LLMs do not have understanding. They do not have a mental model. They cannot pick up inconsistencies. They do not have instinct. They cannot pick up on subtle signals that something is not quite right, or there's more. They won't query, or question, or delve deeper. They are simply stochastic parrots. Text extrusion machines. I think we need more

I await the conclusions with interest

Show thread

Stuart Marks Sep 4

@tastapod @adrianco Good read. I can’t believe this was started 100 years ago already. It doesn’t seem like a day older than 75. 🤪

Show thread

Daniel Terhorst-North Sep 4

@stuartmarks @adrianco good catch, I was exaggerating for effect. It was in fact 75 years ago.

Show thread

Adrian Cockcroft Sep 2

@tastapod Thanks for all this perspective. I will try to digest it and see if I can persuade the agent swarm to work along these lines.

Show thread

Daniel Terhorst-North Sep 2

@adrianco ooh, I never mentioned my 'very specific circumstance'. That's for tomorrow, then.

Yes, I suspect you could persuade Claude to write sensible, intention-revealing scenario tests with a G/W/T structure. That might be cool.

Show thread

Daniel Terhorst-North Sep 2

@adrianco The real message with this ramble, though, is that while LLMs could make a pretty decent fist of all that plumbing/scaffolding, you end up in the Peter Drucker situation of doing with great efficiency that which should never have been done at all.

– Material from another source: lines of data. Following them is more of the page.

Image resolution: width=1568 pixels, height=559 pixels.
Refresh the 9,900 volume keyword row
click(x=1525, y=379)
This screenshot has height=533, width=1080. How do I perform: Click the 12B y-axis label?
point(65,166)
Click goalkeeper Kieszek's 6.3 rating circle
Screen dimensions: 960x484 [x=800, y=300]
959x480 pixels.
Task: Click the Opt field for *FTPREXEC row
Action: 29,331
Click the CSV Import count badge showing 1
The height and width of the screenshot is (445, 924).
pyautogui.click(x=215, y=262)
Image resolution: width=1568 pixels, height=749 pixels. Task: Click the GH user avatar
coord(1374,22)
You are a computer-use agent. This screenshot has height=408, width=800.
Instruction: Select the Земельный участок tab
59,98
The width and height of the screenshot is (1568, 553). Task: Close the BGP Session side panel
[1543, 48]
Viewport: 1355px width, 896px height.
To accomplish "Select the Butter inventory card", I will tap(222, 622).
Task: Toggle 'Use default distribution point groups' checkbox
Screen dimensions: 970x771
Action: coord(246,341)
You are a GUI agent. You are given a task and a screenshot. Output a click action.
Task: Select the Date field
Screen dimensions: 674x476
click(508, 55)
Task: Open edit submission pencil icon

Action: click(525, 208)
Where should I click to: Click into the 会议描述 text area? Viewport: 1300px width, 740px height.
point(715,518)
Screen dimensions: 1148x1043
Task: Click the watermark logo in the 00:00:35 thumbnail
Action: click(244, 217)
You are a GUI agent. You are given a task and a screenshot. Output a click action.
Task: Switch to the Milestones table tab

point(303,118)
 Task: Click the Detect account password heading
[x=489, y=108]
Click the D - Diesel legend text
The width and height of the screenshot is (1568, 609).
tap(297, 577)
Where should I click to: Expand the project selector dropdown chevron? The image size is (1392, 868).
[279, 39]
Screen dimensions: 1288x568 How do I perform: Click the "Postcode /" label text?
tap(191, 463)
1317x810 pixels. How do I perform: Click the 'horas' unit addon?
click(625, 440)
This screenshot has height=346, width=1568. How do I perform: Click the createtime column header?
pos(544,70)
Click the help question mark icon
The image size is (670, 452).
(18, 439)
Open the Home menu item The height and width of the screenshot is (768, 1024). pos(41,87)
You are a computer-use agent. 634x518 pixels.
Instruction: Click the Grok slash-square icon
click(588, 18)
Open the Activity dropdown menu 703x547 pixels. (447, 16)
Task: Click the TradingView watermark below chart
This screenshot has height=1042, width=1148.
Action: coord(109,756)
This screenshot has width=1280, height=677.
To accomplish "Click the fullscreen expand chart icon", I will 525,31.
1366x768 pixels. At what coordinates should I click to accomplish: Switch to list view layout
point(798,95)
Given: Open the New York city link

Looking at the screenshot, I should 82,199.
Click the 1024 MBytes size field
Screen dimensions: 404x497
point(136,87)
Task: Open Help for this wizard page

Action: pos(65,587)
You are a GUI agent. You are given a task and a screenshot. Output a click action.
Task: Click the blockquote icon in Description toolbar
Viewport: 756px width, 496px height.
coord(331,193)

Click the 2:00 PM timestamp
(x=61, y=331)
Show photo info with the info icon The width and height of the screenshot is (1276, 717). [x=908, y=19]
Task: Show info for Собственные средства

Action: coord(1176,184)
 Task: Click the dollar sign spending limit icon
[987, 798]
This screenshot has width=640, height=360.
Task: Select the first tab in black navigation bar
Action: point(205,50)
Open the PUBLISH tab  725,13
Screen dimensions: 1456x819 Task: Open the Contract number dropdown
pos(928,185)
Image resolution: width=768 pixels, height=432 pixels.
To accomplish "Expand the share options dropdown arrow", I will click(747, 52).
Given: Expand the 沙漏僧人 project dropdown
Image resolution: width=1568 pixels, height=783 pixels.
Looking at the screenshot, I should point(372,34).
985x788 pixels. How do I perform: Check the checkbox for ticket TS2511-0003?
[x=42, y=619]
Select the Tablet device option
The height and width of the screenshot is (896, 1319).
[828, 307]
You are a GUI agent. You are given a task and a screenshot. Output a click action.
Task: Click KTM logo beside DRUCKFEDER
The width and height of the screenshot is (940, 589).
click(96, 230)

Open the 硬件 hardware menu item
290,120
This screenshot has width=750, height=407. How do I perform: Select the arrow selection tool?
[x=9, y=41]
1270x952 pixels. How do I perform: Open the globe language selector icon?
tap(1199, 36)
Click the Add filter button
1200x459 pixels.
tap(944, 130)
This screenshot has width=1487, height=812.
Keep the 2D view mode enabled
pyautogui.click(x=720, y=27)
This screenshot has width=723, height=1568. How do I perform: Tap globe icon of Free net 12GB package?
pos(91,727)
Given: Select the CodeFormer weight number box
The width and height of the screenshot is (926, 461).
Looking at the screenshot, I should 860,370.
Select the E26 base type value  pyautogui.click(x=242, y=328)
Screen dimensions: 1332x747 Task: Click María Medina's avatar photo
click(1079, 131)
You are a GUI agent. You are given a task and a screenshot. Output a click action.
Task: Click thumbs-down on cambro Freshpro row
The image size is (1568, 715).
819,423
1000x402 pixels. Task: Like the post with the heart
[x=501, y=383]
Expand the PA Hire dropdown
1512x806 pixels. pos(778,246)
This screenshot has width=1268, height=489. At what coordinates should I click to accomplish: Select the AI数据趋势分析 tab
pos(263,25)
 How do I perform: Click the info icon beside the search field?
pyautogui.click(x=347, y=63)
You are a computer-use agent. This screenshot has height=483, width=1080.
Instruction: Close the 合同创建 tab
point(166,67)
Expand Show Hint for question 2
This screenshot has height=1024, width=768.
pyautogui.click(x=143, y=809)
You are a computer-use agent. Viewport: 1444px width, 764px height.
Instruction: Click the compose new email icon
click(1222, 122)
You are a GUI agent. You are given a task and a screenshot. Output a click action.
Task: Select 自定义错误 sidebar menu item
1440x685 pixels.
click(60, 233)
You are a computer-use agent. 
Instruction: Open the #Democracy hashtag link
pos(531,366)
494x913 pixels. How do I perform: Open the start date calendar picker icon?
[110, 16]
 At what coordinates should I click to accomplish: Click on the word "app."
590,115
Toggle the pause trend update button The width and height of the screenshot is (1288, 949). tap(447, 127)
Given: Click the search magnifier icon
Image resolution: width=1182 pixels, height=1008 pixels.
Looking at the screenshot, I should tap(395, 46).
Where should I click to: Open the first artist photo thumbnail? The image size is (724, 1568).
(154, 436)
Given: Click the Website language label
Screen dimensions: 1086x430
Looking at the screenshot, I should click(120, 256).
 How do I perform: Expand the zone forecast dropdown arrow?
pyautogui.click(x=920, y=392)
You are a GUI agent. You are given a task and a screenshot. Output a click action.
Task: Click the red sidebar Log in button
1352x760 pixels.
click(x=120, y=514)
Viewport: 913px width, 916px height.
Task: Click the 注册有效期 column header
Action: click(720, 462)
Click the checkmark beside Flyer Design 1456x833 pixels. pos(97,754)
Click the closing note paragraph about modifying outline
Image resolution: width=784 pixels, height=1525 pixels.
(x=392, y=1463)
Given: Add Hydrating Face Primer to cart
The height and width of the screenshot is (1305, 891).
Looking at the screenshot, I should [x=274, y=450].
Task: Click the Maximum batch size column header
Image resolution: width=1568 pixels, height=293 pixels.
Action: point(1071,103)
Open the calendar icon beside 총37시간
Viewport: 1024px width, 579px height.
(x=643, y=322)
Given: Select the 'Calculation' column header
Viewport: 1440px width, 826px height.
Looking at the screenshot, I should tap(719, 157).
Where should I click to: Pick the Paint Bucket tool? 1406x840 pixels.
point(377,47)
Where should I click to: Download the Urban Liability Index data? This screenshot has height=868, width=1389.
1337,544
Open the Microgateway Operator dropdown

Just write the PyTest! (Also, I <3 PyTest's fixtures. Such a lovely framework affordance.)

Show thread

Adrian Cockcroft Sep 2

@tastapod That makes sense. The behavior based spec is the key thing, then use that to generate tests directly.

Show thread

Jonathan Hartley Sep 3

@adrianco @tastapod I feel foolish suggesting things to you guys, but for other drive-bys like me: Copy the human readable spec as comments into a new empty test file, complete with "Given", "When" and "Then", then implement each comment.

Show thread

Daniel Terhorst-North Sep 3

@tartley @adrianco nothing foolish in that! I often start a code example / test by writing the whole thing in comments, then convert the comments into code one at a time, usually working backwards. I call this 'comment-driven testing' as a flavour of TDD/BDD.

Show thread

Adrian Cockcroft Sep 3

@tastapod Someone is working on making agents for use in a swarm that are modeling the best practices and thoughts of leading developers. Like a Kent Beck agent that tells you to tidy first, or a Dan North agent that tells you to do BDD better. The context encapsulation of a an agent swarm lets you do that much better than with a single LLM that you try to tell to think about everything at once.

Show thread

Daniel Terhorst-North Sep 3

@adrianco I still can't help thinking that we are investing insane amounts of time, effort and money into compensating for the intrinsic limitations of using completely the wrong tool in the first place.

Show thread

Daniel Terhorst-North Sep 3

@adrianco I am convinced that the next significant shift in software development involves ML. I am equally convinced that LLMs are not the way and are just a massive shill, sucking all the oxygen (and investment dollars) out of the room.

Why not _start_ with the premise that we want to encode rules and heuristics and build a ML solution from that, rather than trying to persuade a forgetful, stochastic token prediction engine to do the job, in this case by throwing lots of them at it?